- [Task objective]
Rewrite all of the data below as a JSON list of strings, one string per line, leaving out blank lines. Omit the pictures from your answer.

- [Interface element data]
|---|

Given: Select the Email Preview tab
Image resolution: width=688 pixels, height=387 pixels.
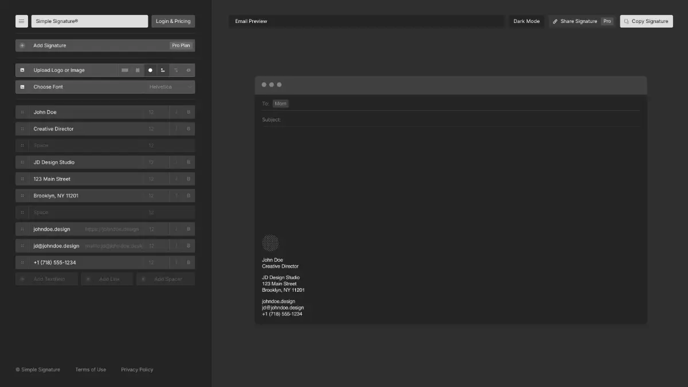Looking at the screenshot, I should pos(251,21).
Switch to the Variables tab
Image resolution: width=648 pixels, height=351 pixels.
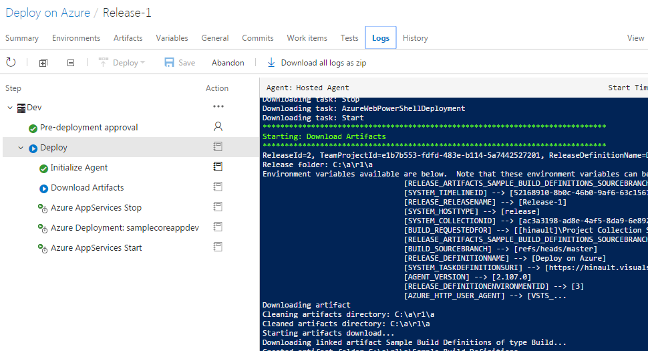(172, 38)
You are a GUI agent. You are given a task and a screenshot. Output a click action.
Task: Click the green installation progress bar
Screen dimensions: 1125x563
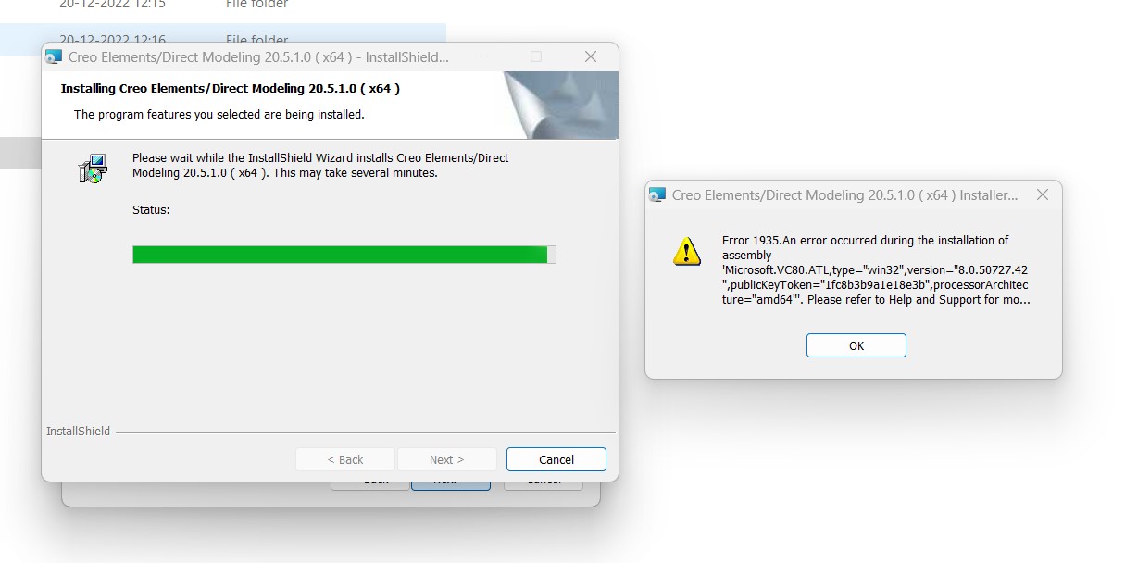point(344,255)
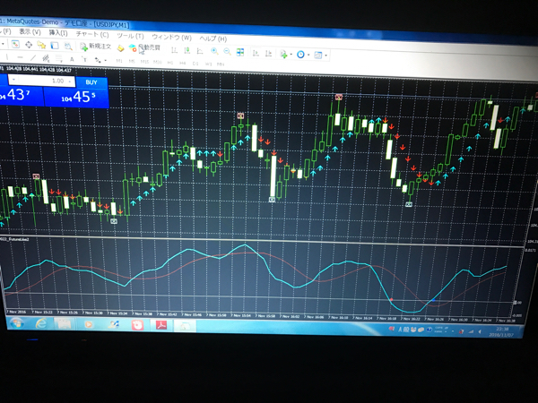Open the ツール(T) menu

(x=130, y=36)
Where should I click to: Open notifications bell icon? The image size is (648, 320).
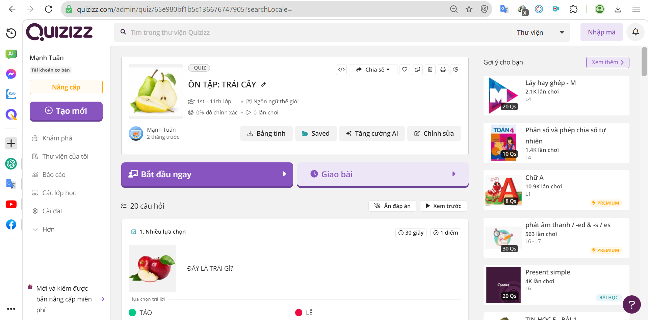point(636,32)
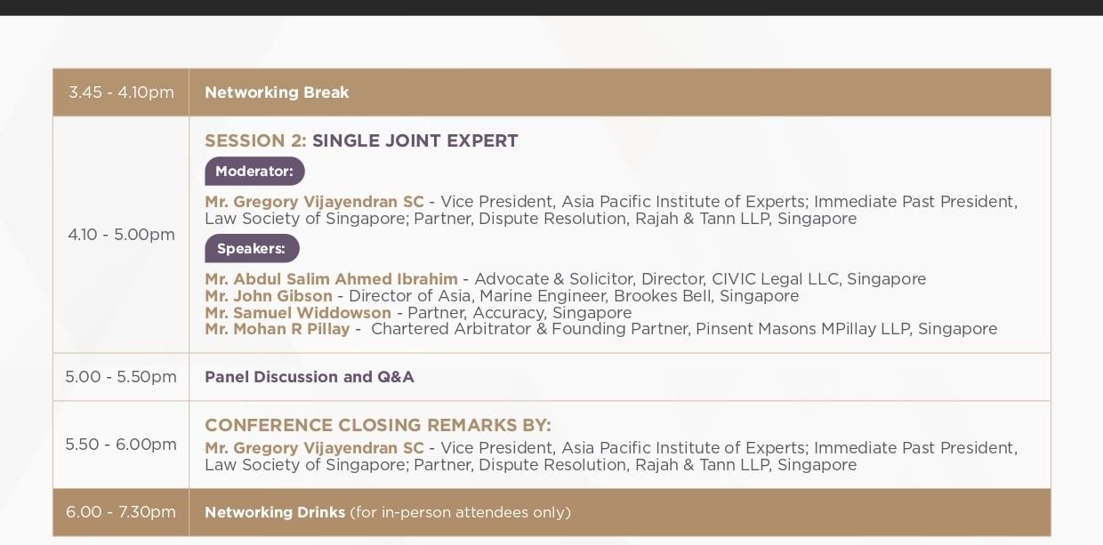Click Gregory Vijayendran's name under closing remarks

tap(314, 448)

|---|

- [Written answer]
[
  "Given: Select the Email Preview tab",
  "Image resolution: width=688 pixels, height=387 pixels.",
  "Looking at the screenshot, I should pos(251,21).",
  "Switch to the Variables tab",
  "Image resolution: width=648 pixels, height=351 pixels.",
  "(172, 38)",
  "You are a GUI agent. You are given a task and a screenshot. Output a click action.",
  "Task: Click the green installation progress bar",
  "Screen dimensions: 1125x563",
  "point(344,255)",
  "Open the ツール(T) menu",
  "(x=130, y=36)",
  "Where should I click to: Open notifications bell icon? The image size is (648, 320).",
  "point(636,32)",
  "Click Gregory Vijayendran's name under closing remarks",
  "tap(314, 448)"
]